I thought this was implementation-dependent. On the only floating point
implementation I've ever looked at closely, integral numbers were not
exact unless they were powers of two. (They were stored as 0 <= m < 1
and integer e, and the value was m * 2^e)
Also, some a-priori reasoning: on my system DBL_MAX is
17976931348623157081452742373170435679807056752584499659891747680
31572607800285387605895586327668781715404589535143824642343213268
89464182768467546703537516986049910576551282076245490090389328944
07586850845513394230458323690322294816580855933212334827479782620
4144723168738177180919299881250404026184124858368
If integral numbers were exact then 'double' would have to have
1024 bits (approximately), but on my system, 'double' is 64 bits.

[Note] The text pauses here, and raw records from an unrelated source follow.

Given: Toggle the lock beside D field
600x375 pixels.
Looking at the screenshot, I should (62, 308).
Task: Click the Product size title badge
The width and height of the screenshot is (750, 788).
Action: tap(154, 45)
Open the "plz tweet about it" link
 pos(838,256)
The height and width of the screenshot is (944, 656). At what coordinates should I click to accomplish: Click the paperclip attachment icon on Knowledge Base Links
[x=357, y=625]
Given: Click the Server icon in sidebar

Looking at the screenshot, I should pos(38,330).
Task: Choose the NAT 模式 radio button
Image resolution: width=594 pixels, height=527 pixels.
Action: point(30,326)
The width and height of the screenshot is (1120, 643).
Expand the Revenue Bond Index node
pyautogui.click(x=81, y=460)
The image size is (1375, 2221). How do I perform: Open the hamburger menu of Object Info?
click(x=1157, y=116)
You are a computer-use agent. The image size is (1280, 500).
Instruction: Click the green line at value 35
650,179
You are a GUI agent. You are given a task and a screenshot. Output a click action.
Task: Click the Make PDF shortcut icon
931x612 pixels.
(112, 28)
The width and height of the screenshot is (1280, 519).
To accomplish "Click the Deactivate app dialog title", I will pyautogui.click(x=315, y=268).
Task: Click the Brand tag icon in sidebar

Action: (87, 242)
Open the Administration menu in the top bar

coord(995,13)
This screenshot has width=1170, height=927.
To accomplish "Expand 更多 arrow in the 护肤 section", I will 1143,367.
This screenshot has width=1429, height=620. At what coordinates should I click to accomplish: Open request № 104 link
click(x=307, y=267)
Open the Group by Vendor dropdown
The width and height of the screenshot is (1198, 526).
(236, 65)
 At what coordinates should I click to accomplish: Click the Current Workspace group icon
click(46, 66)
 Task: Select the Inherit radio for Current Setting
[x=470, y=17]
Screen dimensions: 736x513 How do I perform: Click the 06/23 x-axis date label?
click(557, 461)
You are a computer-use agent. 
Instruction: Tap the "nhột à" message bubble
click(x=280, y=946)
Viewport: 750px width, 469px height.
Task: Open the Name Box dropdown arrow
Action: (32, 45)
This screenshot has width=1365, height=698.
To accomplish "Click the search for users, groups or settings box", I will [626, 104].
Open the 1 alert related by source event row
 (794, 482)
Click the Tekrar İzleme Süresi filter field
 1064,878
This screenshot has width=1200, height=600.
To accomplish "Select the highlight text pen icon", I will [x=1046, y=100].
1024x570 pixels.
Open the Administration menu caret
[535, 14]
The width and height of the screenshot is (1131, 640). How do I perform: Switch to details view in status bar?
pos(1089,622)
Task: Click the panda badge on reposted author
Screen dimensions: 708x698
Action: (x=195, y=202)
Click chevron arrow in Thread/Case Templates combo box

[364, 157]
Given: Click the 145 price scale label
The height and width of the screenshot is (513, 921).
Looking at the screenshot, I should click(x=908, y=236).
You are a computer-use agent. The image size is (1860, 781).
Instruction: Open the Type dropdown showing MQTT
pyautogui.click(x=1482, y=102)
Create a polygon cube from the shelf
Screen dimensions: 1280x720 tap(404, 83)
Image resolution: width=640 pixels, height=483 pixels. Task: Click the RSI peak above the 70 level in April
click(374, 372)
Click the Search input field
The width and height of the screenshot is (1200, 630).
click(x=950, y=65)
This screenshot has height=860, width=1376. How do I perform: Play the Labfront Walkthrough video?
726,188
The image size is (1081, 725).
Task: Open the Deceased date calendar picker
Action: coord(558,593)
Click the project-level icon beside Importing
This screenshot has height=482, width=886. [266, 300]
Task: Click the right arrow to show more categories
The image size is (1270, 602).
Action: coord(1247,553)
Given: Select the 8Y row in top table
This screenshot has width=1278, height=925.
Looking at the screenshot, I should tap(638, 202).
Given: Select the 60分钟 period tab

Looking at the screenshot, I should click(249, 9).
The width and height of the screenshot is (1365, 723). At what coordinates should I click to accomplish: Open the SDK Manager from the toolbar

Let me rephrase Mr Harrison's answer.
Any integral number that can be represented in no more bits than the
mantissa is represented exactly. For IEEE double precision with 64 bits,
the mantissa is 53 bits long, it is capable of representing exactly any
integer value that has an absolute value less than or equal to 2^53 - 1
or 9,007,199,254,740,991 for any value larger than that, the value stored
is exact. However, not all values may be stored. For example, you may store
9,007,199,254,740,992 or 9,007,199,254,740,994, but not 9,007,199,254,740,993.